A tsunami in the comparatively shallow waters of a narrow gulf is extremely unlikely and I cannot recall having ever heard of one, but assuming that one did occur and that it exposed the floor of the sea, that would not have helped the Sheenies in the story, who were trying to escape from Egypt with their loot. In the first place, their feet and the feet of their pack animals would have been bogged down in the mire of the freshly exposed sea bottom. And in the second place, if the waters did recede and expose the bottom, a tidal wave of equal force would have returned long before the marauders could have traveled the distance from one side of the gulf to the other, even on dry land. The returning wave would have overwhelmed the fleeing Yids and would have delivered the world from a terrible affliction.

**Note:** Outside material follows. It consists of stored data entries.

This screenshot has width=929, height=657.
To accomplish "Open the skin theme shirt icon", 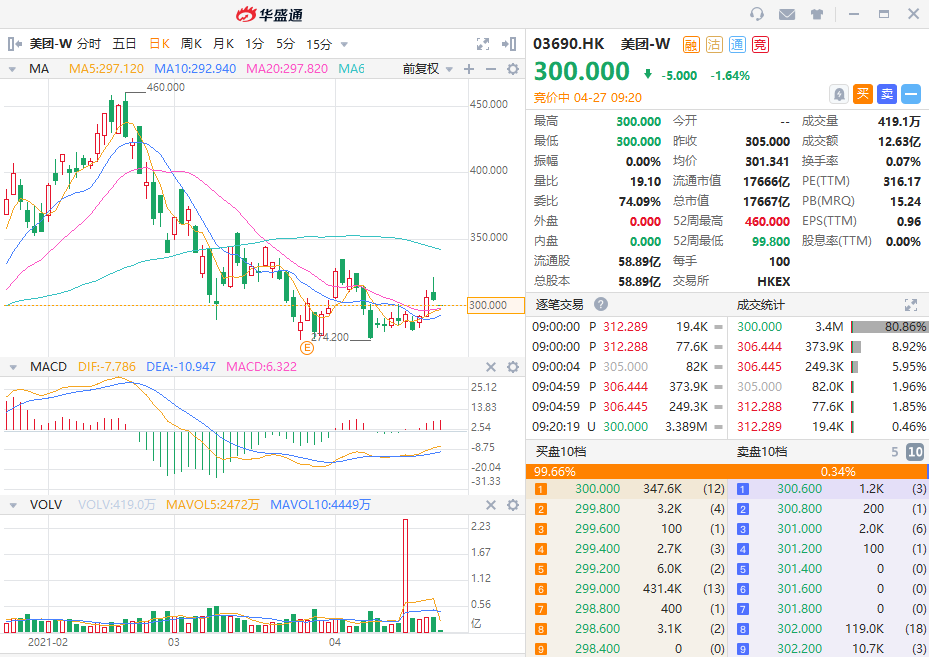I will [817, 14].
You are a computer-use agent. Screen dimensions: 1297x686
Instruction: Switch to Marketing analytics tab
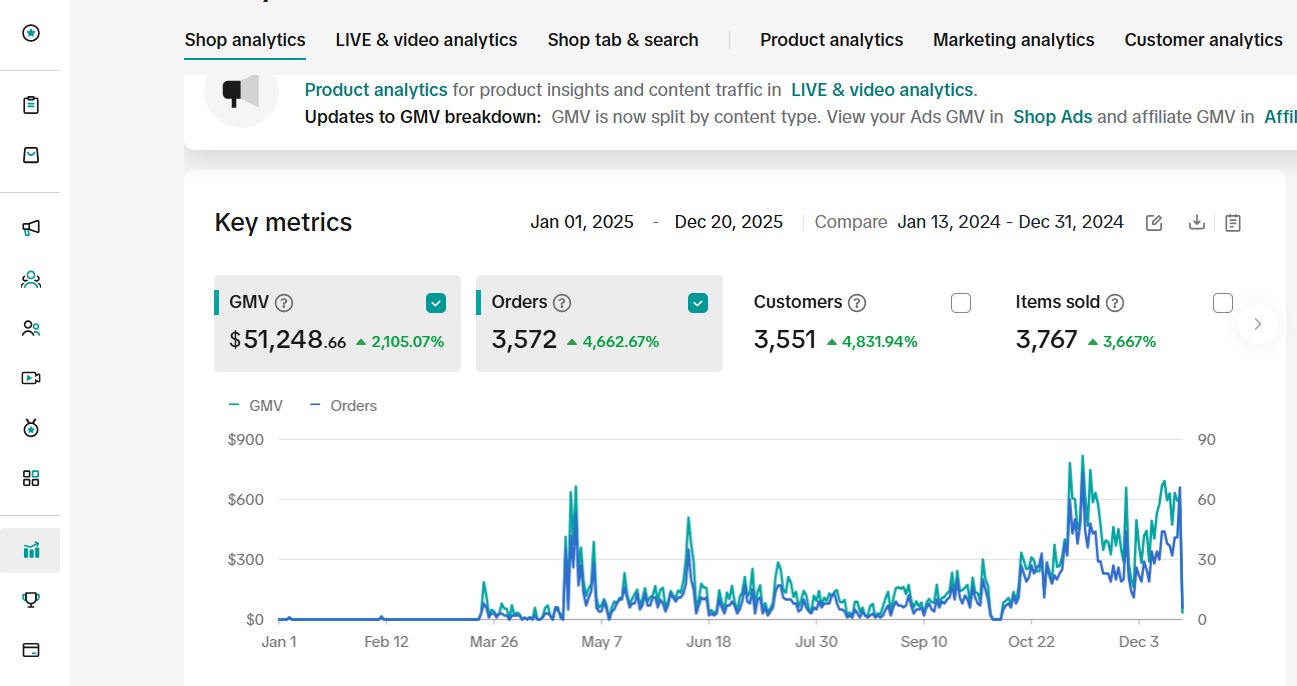[1013, 40]
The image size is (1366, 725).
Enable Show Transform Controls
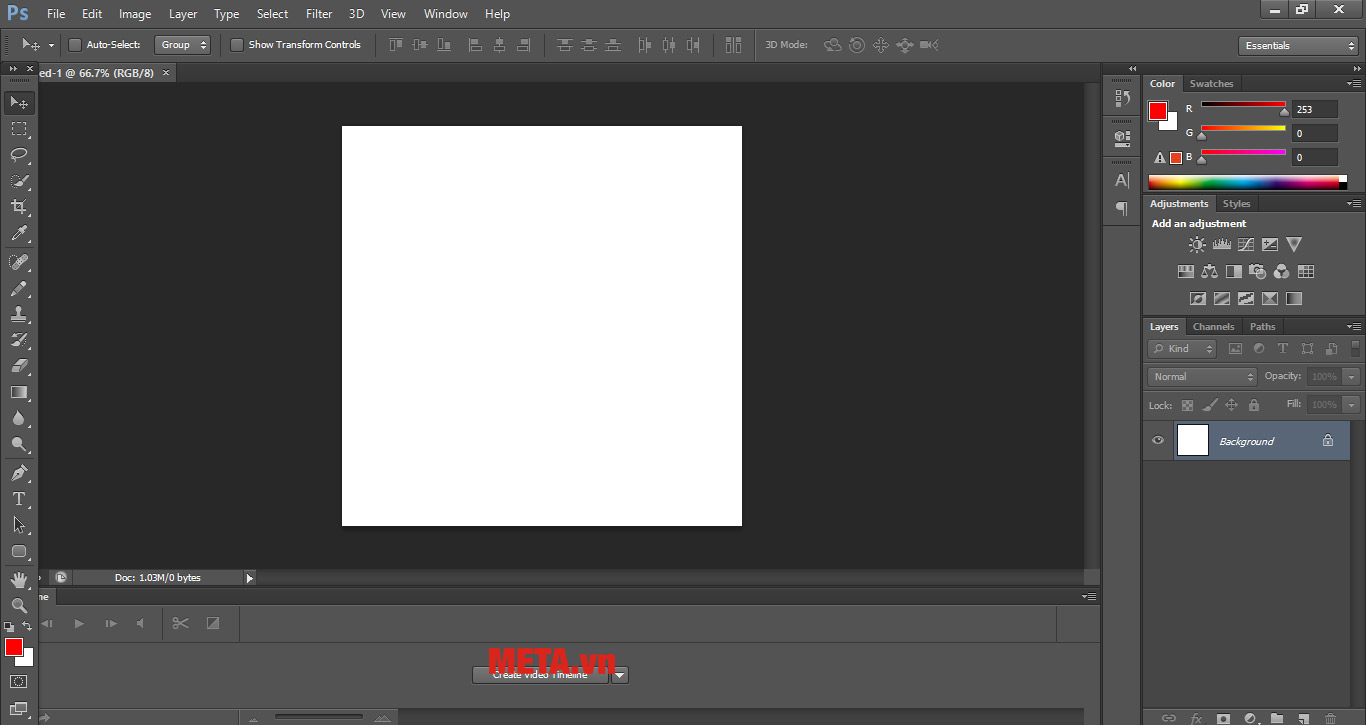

In short, the phenomenon postulated by the attempt to make the foolish tale in "Exodus" seem plausible is a geological impossibility, as everyone who has even a smattering of geology well knows. The "scientific evidence" mentioned by the journalist is just a crude hoax. Its purpose is obvious: to help the holy men in their confidence game by pretending that "the scientific world is divided" over something about which there can be no rational doubt.

We are told, furthermore, that some dervishes reject the so-called "scientists'" explanation of the "miracle" and insist old Yahweh did it all by himself, just as he gave his pet bandits time to kill more Semites by ordering the Sun to stop his chariot over a town in Palestine. Other shamans favor a compromise between their religion and "Science": they say that the vicious old Jew up in the clouds made the volcano on Thera erupt and destroy thousands of civilized men just to help his pack of thieves escape from Egypt. What has happened is that archaeological evidence has been unscrupulously used to concoct a hoax that will help the salvation-peddlers by distracting their victims' attention from the one obivous and indubitable fact: the tale in the Jew Book is sheer poppycock and nothing of that sort ever happpened or could have happened. Jews may find in the tale some symbolical value that pleases their racial psyche, but to a rational Aryan it is just a repellently immoral and ugly myth.